### Task statement
Print the following records verbatim, line for line.

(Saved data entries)
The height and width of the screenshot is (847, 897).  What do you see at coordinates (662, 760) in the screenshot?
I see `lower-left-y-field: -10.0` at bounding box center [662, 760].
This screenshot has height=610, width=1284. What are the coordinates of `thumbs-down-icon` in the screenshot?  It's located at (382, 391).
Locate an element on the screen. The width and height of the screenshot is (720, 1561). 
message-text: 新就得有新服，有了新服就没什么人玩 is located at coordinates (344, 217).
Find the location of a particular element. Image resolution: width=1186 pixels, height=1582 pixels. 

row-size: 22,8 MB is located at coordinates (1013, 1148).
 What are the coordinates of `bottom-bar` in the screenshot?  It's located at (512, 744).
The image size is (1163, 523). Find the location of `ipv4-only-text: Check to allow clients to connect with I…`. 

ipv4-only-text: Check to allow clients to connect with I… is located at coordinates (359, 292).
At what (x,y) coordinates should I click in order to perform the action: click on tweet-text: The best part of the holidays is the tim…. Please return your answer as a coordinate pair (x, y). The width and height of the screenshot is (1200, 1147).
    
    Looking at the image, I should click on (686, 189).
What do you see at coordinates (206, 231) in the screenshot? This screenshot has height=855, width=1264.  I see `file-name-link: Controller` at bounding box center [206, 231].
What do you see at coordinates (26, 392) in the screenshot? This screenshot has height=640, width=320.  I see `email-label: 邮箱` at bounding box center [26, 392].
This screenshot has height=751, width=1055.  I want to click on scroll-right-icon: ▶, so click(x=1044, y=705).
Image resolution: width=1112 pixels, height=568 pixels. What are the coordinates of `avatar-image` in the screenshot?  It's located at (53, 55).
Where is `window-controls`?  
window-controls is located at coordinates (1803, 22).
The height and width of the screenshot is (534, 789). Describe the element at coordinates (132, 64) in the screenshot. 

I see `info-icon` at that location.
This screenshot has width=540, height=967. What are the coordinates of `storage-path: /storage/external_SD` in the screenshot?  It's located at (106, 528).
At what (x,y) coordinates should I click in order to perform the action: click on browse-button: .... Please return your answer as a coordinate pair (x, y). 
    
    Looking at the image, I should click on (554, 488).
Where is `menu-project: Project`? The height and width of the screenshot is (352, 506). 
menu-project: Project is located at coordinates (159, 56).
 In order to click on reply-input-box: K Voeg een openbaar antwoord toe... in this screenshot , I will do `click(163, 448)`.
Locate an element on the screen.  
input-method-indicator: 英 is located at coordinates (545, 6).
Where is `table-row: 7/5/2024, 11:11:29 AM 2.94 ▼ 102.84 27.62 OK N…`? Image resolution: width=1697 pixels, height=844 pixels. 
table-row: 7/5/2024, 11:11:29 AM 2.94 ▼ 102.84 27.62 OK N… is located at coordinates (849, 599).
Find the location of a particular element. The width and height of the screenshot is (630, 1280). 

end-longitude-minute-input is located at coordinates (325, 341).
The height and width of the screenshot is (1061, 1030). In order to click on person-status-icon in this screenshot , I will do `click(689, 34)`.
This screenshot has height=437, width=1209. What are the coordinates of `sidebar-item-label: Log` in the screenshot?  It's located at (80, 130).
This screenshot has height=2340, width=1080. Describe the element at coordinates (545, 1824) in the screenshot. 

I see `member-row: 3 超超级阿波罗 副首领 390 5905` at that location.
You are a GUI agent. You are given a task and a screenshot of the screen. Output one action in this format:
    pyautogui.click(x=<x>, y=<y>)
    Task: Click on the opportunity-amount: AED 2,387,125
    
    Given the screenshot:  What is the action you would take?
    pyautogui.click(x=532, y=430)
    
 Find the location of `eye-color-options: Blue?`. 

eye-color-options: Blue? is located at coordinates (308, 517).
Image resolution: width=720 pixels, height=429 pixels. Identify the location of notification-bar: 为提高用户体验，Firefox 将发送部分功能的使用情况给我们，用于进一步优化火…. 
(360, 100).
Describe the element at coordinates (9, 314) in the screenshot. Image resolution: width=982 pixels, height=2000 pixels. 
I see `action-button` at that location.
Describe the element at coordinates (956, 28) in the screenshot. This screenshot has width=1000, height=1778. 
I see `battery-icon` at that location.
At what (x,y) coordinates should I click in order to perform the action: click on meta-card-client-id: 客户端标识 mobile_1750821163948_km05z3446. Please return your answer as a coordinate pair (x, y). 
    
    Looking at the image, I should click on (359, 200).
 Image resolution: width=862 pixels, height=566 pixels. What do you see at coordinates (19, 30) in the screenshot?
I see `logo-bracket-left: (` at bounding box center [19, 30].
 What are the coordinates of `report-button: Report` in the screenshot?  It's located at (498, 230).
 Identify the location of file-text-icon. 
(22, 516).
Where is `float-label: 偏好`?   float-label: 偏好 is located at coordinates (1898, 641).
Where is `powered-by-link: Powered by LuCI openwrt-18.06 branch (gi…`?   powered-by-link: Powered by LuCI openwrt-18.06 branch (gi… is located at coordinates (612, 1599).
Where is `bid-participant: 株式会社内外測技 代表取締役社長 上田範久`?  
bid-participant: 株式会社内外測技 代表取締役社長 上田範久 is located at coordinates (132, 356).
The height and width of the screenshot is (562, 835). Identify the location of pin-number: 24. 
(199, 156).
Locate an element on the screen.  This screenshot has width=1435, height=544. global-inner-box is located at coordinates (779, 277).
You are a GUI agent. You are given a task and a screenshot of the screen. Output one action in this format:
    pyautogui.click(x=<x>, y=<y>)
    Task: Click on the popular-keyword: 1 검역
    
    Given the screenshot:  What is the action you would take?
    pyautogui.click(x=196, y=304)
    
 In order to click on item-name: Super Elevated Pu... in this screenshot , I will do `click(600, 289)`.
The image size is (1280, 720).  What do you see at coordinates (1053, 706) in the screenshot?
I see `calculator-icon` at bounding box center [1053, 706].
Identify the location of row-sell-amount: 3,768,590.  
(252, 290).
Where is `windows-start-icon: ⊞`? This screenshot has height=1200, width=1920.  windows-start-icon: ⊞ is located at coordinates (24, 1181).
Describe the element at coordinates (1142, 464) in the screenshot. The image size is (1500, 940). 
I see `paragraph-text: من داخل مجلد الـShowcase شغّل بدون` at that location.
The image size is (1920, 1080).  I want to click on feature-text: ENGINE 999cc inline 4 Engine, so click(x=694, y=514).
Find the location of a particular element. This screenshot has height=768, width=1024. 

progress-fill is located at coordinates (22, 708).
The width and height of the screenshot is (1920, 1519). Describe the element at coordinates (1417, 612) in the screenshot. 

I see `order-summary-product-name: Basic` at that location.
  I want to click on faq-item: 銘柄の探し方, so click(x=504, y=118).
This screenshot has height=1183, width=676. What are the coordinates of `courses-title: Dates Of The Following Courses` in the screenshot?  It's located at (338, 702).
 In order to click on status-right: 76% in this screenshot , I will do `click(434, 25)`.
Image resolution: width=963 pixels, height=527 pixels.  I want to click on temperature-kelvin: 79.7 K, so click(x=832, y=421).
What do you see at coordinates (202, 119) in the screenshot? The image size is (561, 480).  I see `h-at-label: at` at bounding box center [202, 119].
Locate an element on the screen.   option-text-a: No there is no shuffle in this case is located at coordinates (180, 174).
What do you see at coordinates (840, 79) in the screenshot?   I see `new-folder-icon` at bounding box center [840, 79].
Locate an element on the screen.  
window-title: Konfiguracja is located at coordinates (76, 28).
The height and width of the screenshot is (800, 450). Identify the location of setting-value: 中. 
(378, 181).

### Solution to this exercise
The height and width of the screenshot is (847, 897).  What do you see at coordinates (662, 760) in the screenshot?
I see `lower-left-y-field: -10.0` at bounding box center [662, 760].
This screenshot has height=610, width=1284. What are the coordinates of `thumbs-down-icon` in the screenshot?  It's located at (382, 391).
Locate an element on the screen. The width and height of the screenshot is (720, 1561). 
message-text: 新就得有新服，有了新服就没什么人玩 is located at coordinates (344, 217).
Find the location of a particular element. Image resolution: width=1186 pixels, height=1582 pixels. 

row-size: 22,8 MB is located at coordinates (1013, 1148).
 What are the coordinates of `bottom-bar` in the screenshot?  It's located at (512, 744).
The image size is (1163, 523). Find the location of `ipv4-only-text: Check to allow clients to connect with I…`. 

ipv4-only-text: Check to allow clients to connect with I… is located at coordinates (359, 292).
At what (x,y) coordinates should I click in order to perform the action: click on tweet-text: The best part of the holidays is the tim…. Please return your answer as a coordinate pair (x, y). The width and height of the screenshot is (1200, 1147).
    
    Looking at the image, I should click on (686, 189).
What do you see at coordinates (206, 231) in the screenshot? This screenshot has height=855, width=1264.  I see `file-name-link: Controller` at bounding box center [206, 231].
What do you see at coordinates (26, 392) in the screenshot? This screenshot has height=640, width=320.  I see `email-label: 邮箱` at bounding box center [26, 392].
This screenshot has height=751, width=1055.  I want to click on scroll-right-icon: ▶, so click(x=1044, y=705).
Image resolution: width=1112 pixels, height=568 pixels. What are the coordinates of `avatar-image` in the screenshot?  It's located at (53, 55).
Where is `window-controls`?  
window-controls is located at coordinates (1803, 22).
The height and width of the screenshot is (534, 789). Describe the element at coordinates (132, 64) in the screenshot. 

I see `info-icon` at that location.
This screenshot has width=540, height=967. What are the coordinates of `storage-path: /storage/external_SD` in the screenshot?  It's located at (106, 528).
At what (x,y) coordinates should I click in order to perform the action: click on browse-button: .... Please return your answer as a coordinate pair (x, y). 
    
    Looking at the image, I should click on (554, 488).
Where is `menu-project: Project`? The height and width of the screenshot is (352, 506). 
menu-project: Project is located at coordinates (159, 56).
 In order to click on reply-input-box: K Voeg een openbaar antwoord toe... in this screenshot , I will do `click(163, 448)`.
Locate an element on the screen.  
input-method-indicator: 英 is located at coordinates (545, 6).
Where is `table-row: 7/5/2024, 11:11:29 AM 2.94 ▼ 102.84 27.62 OK N…`? Image resolution: width=1697 pixels, height=844 pixels. 
table-row: 7/5/2024, 11:11:29 AM 2.94 ▼ 102.84 27.62 OK N… is located at coordinates (849, 599).
Find the location of a particular element. The width and height of the screenshot is (630, 1280). 

end-longitude-minute-input is located at coordinates (325, 341).
The height and width of the screenshot is (1061, 1030). In order to click on person-status-icon in this screenshot , I will do `click(689, 34)`.
This screenshot has height=437, width=1209. What are the coordinates of `sidebar-item-label: Log` in the screenshot?  It's located at (80, 130).
This screenshot has height=2340, width=1080. Describe the element at coordinates (545, 1824) in the screenshot. 

I see `member-row: 3 超超级阿波罗 副首领 390 5905` at that location.
You are a GUI agent. You are given a task and a screenshot of the screen. Output one action in this format:
    pyautogui.click(x=<x>, y=<y>)
    Task: Click on the opportunity-amount: AED 2,387,125
    
    Given the screenshot:  What is the action you would take?
    pyautogui.click(x=532, y=430)
    
 Find the location of `eye-color-options: Blue?`. 

eye-color-options: Blue? is located at coordinates (308, 517).
Image resolution: width=720 pixels, height=429 pixels. Identify the location of notification-bar: 为提高用户体验，Firefox 将发送部分功能的使用情况给我们，用于进一步优化火…. 
(360, 100).
Describe the element at coordinates (9, 314) in the screenshot. Image resolution: width=982 pixels, height=2000 pixels. 
I see `action-button` at that location.
Describe the element at coordinates (956, 28) in the screenshot. This screenshot has width=1000, height=1778. 
I see `battery-icon` at that location.
At what (x,y) coordinates should I click in order to perform the action: click on meta-card-client-id: 客户端标识 mobile_1750821163948_km05z3446. Please return your answer as a coordinate pair (x, y). 
    
    Looking at the image, I should click on (359, 200).
 Image resolution: width=862 pixels, height=566 pixels. What do you see at coordinates (19, 30) in the screenshot?
I see `logo-bracket-left: (` at bounding box center [19, 30].
 What are the coordinates of `report-button: Report` in the screenshot?  It's located at (498, 230).
 Identify the location of file-text-icon. 
(22, 516).
Where is `float-label: 偏好`?   float-label: 偏好 is located at coordinates (1898, 641).
Where is `powered-by-link: Powered by LuCI openwrt-18.06 branch (gi…`?   powered-by-link: Powered by LuCI openwrt-18.06 branch (gi… is located at coordinates (612, 1599).
Where is `bid-participant: 株式会社内外測技 代表取締役社長 上田範久`?  
bid-participant: 株式会社内外測技 代表取締役社長 上田範久 is located at coordinates (132, 356).
The height and width of the screenshot is (562, 835). Identify the location of pin-number: 24. 
(199, 156).
Locate an element on the screen.  This screenshot has width=1435, height=544. global-inner-box is located at coordinates (779, 277).
You are a GUI agent. You are given a task and a screenshot of the screen. Output one action in this format:
    pyautogui.click(x=<x>, y=<y>)
    Task: Click on the popular-keyword: 1 검역
    
    Given the screenshot:  What is the action you would take?
    pyautogui.click(x=196, y=304)
    
 In order to click on item-name: Super Elevated Pu... in this screenshot , I will do `click(600, 289)`.
The image size is (1280, 720).  What do you see at coordinates (1053, 706) in the screenshot?
I see `calculator-icon` at bounding box center [1053, 706].
Identify the location of row-sell-amount: 3,768,590.  
(252, 290).
Where is `windows-start-icon: ⊞`? This screenshot has height=1200, width=1920.  windows-start-icon: ⊞ is located at coordinates (24, 1181).
Describe the element at coordinates (1142, 464) in the screenshot. The image size is (1500, 940). 
I see `paragraph-text: من داخل مجلد الـShowcase شغّل بدون` at that location.
The image size is (1920, 1080).  I want to click on feature-text: ENGINE 999cc inline 4 Engine, so click(x=694, y=514).
Find the location of a particular element. This screenshot has height=768, width=1024. 

progress-fill is located at coordinates (22, 708).
The width and height of the screenshot is (1920, 1519). Describe the element at coordinates (1417, 612) in the screenshot. 

I see `order-summary-product-name: Basic` at that location.
  I want to click on faq-item: 銘柄の探し方, so click(x=504, y=118).
This screenshot has height=1183, width=676. What are the coordinates of `courses-title: Dates Of The Following Courses` in the screenshot?  It's located at (338, 702).
 In order to click on status-right: 76% in this screenshot , I will do `click(434, 25)`.
Image resolution: width=963 pixels, height=527 pixels.  I want to click on temperature-kelvin: 79.7 K, so click(x=832, y=421).
What do you see at coordinates (202, 119) in the screenshot? The image size is (561, 480).  I see `h-at-label: at` at bounding box center [202, 119].
Locate an element on the screen.   option-text-a: No there is no shuffle in this case is located at coordinates (180, 174).
What do you see at coordinates (840, 79) in the screenshot?   I see `new-folder-icon` at bounding box center [840, 79].
Locate an element on the screen.  
window-title: Konfiguracja is located at coordinates (76, 28).
The height and width of the screenshot is (800, 450). Identify the location of setting-value: 中. 
(378, 181).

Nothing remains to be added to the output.